Sexual harassment in videogame culture - Chocolator
http://www.forbes.com/sites/carolpinchefsky/2012/08/03/sexual-harassment-in-videogame-culture/

======
enraged_camel
I'm a guy. Years ago, in what feels like another life, I played World of
Warcraft. My first character was a night-elf healer. I don't know what was
going through my head at the time I created my character, but I named it a
girl's name and, through my actions and the things I said, gave everyone the
impression that I was actually female in real life. The results were:

\- When I visited cities, random people would open trade windows with me and
offer to give me gold, anywhere from a few gold to a few hundred. One guy gave
me a thousand and I accepted. He then asked me if I would be his girlfriend. I
said no. He told me to keep the money, so I did.

\- People would offer me help, especially when I did quests. Even those from
the opposite faction would do it (I was on a PvP server) by helping me kill
mobs.

\- I would get a lot of what in real life would be considered "cat calls".
People would use emotes such as /whistle, /lick, /dance, etc. on my character.
I guess you could consider this sexual harassment, although I didn't feel
threatened (I might have, if I were actually female).
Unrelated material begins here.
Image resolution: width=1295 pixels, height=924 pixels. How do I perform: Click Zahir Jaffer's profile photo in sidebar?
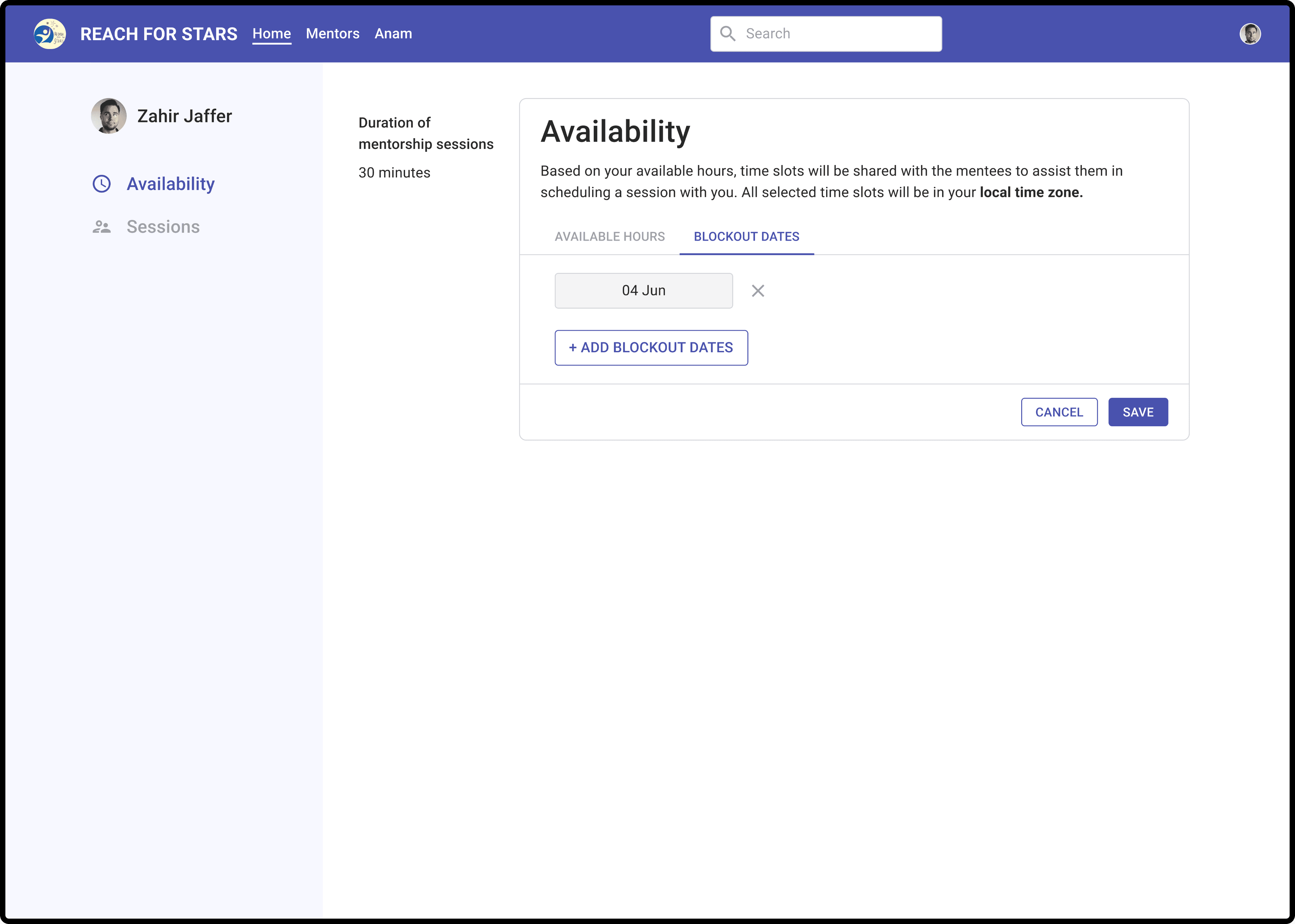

\- When I played with groups, for example in dungeons, if the group leader was
male, he would give me first dibs on loot. This often times made the other
players angry. At other times, they agreed I should get the best loot, because
I was a girl.

\- People, especially those in my guild, would send me private messages of
various natures. Some would make stupid jokes, some would share details about
their private lives (without me asking), some would just say sexist stuff,
etc.

At the time I quit the game, I was very rich, very popular on the server I
played on, and had several people who thought I was their e-girlfriend (even
though I had told them no). I was also the second highest-ranking leader of a
serious raiding guild - promoted because the guild master had a crush on me.
It helped that I was also good at the game, but I was undoubtedly given
preferential treatment because there were people who were more dedicated and
more skilled.

The whole experience, which lasted about a year, was very interesting for me,
because I gained a first-hand understanding of how women feel when they get a
ton of attention and receive special treatment, both positive and negative. I
interacted with normal dudes, lonely dudes, creepy dudes, stalkery dudes, and
girls who would complain about those dudes. And once I had this experience, my
real life behavior changed: I stopped treating women as special objects on
pedestals and started treating them like normal people.

P.S. I'm sure I will get some negative comments about how what I did was
unethical, and I tend to agree. Although I don't really regret it. The way I
looked at it at the time is that it was just a game and I was just having fun.
I never went out of my way to hurt other people, although those who I declined
advances from probably felt bummed for a while.